■ Instruction ■
Render the lines below as a JSON list of strings, one string per line, with any blank lines omitted.

Entries for locating words and elements
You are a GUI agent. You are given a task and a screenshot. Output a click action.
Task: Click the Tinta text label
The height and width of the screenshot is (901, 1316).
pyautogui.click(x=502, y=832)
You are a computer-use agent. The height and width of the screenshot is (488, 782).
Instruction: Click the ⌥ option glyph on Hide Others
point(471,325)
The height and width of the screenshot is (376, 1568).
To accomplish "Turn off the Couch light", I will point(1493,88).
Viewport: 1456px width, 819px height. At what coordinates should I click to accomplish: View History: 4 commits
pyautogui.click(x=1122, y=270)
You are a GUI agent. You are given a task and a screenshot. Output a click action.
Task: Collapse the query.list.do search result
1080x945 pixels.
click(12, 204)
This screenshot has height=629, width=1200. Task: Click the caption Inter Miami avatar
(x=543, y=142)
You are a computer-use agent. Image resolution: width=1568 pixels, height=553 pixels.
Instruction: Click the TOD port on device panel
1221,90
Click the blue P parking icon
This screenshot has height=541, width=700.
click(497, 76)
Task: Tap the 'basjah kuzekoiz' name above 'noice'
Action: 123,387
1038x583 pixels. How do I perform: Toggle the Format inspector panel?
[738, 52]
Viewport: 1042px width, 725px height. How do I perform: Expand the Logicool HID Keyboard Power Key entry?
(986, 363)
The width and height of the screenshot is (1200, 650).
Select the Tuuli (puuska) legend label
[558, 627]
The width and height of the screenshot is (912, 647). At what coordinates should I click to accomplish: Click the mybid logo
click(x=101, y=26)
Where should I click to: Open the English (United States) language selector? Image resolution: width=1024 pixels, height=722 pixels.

■ The response ■
[
  "You are a GUI agent. You are given a task and a screenshot. Output a click action.",
  "Task: Click the Tinta text label",
  "The height and width of the screenshot is (901, 1316).",
  "pyautogui.click(x=502, y=832)",
  "You are a computer-use agent. The height and width of the screenshot is (488, 782).",
  "Instruction: Click the ⌥ option glyph on Hide Others",
  "point(471,325)",
  "The height and width of the screenshot is (376, 1568).",
  "To accomplish \"Turn off the Couch light\", I will point(1493,88).",
  "Viewport: 1456px width, 819px height. At what coordinates should I click to accomplish: View History: 4 commits",
  "pyautogui.click(x=1122, y=270)",
  "You are a GUI agent. You are given a task and a screenshot. Output a click action.",
  "Task: Collapse the query.list.do search result",
  "1080x945 pixels.",
  "click(12, 204)",
  "This screenshot has height=629, width=1200. Task: Click the caption Inter Miami avatar",
  "(x=543, y=142)",
  "You are a computer-use agent. Image resolution: width=1568 pixels, height=553 pixels.",
  "Instruction: Click the TOD port on device panel",
  "1221,90",
  "Click the blue P parking icon",
  "This screenshot has height=541, width=700.",
  "click(497, 76)",
  "Task: Tap the 'basjah kuzekoiz' name above 'noice'",
  "Action: 123,387",
  "1038x583 pixels. How do I perform: Toggle the Format inspector panel?",
  "[738, 52]",
  "Viewport: 1042px width, 725px height. How do I perform: Expand the Logicool HID Keyboard Power Key entry?",
  "(986, 363)",
  "The width and height of the screenshot is (1200, 650).",
  "Select the Tuuli (puuska) legend label",
  "[558, 627]",
  "The width and height of the screenshot is (912, 647). At what coordinates should I click to accomplish: Click the mybid logo",
  "click(x=101, y=26)",
  "Where should I click to: Open the English (United States) language selector? Image resolution: width=1024 pixels, height=722 pixels."
]